Figure 2. Vinyl window assembly is often performed by subcontractors, called fabricators. To avoid warranty complications, ask the manufacturer how claims related to fabrication will be handled.

Buying Vinyl Windows

Given the variety in product quality, what should you look for when you buy a vinyl window? Vinyl window manufacturers, especially small local fabricators, tend to come and go, so there is an advantage to choosing an established manufacturer ( and ). You may want to ask, however, whether the "manufacturer" actually fabricates the window, or subcontracts the fabrication to another company. The more fabricators there are for a single brand of window, the more complicated it can be to make claims against the warranty, even when that warranty is backed by a major manufacturer. When shopping for a vinyl window, consider the following features:

  • Heavy, thick-walled extrusions. If the window is a double-hung, examine the edge of the extrusions at the side jambs, where the sash slide up and down. If possible, examine a wide window rather than just a narrow sample window in a showroom. With a wider window, it will be easier to test the frame at the window head for flex.
  • Metal-reinforced profiles. Since you can’t see this feature by looking at the window, check the spec sheet or ask the manufacturer.
  • Welded corners. Mechanically-fastened corners are more likely to separate as the window expands and contracts.
  • Streamlined design. Avoid windows with small plastic parts that might easily get snapped off.
  • Substantial, solid-feeling sash locks and balance hardware. As with wood windows, good hardware will operate longer without problems.

Allow for Expansion

When installing vinyl windows, keep in mind that vinyl has a higher thermal coefficient of expansion than wood or aluminum (see, Figure 3). "A vinyl window is always moving," says Karl Kardel, a window consultant in Piedmont, Calif. "An 8-foot-wide window can expand 7/16 inch." That’s why it’s essential to leave a 1/4-inch gap between the window frame and the siding. In hot weather, a vinyl window can expand with enough force to crack stucco.

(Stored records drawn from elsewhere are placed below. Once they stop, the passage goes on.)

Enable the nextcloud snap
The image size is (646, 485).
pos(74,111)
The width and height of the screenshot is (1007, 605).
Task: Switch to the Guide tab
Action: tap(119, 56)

Figure 3. Vinyl windows expand and contract much more than other types of windows. To ensure proper performance, vinyl windows must be carefully installed to allow for movement. The coefficient of thermal expansion is a material constant. A higher number indicates a greater rate of expansion as the temperature rises. The values given in this chart are for temperature differences in Fahrenheit degrees.

That’s also why most vinyl windows are white: When exposed to the sun, white windows generally don’t get as hot as dark-colored windows, so the vinyl is less likely to soften or expand excessively. Window manufacturers have, however, developed a limited number of dark colors, which are carefully formulated to minimize problems from overheating. Thermal bowing. In cold weather, gaps can open up between a vinyl window frame and the sash. This occurs when the sash shrinks, while the frame is held fast by the nailing fins. Cold temperatures can also cause "thermal bowing." "When the outside of a vinyl window is trying to contract, and the inside is trying to expand, it bows," says Charles Deer, owner of Alaska Window, a manufacturer in Fairbanks. "Thermal bowing starts when you have a 40-degree temperature differential between the two sides of the window." In cold climates where thermal bowing is a problem, it’s best to choose a vinyl window with metal-reinforced profiles. Experts disagree, however, on the best way to accommodate the thermal expansion of vinyl, beginning with the size of the rough opening. On one hand are those like Rich Walker, eastern regional director of AAMA, who feels a small rough opening prevents expansion problems. "The window is confined by the rough opening," says Walker. "It’s better to have a tight rough opening than a sloppy rough opening." Jeff Ward, marketing manager for Jeld-Wen Windows, disagrees. "If the opening is too tight and the window expands, it can bind. You need enough room for expansion." Allen Hinkle, head of sales at Kasson and Keller Windows, also likes a generous rough opening. "Sometimes, when a window expands, it bows. If there is bowing, it’s because the rough opening is too small."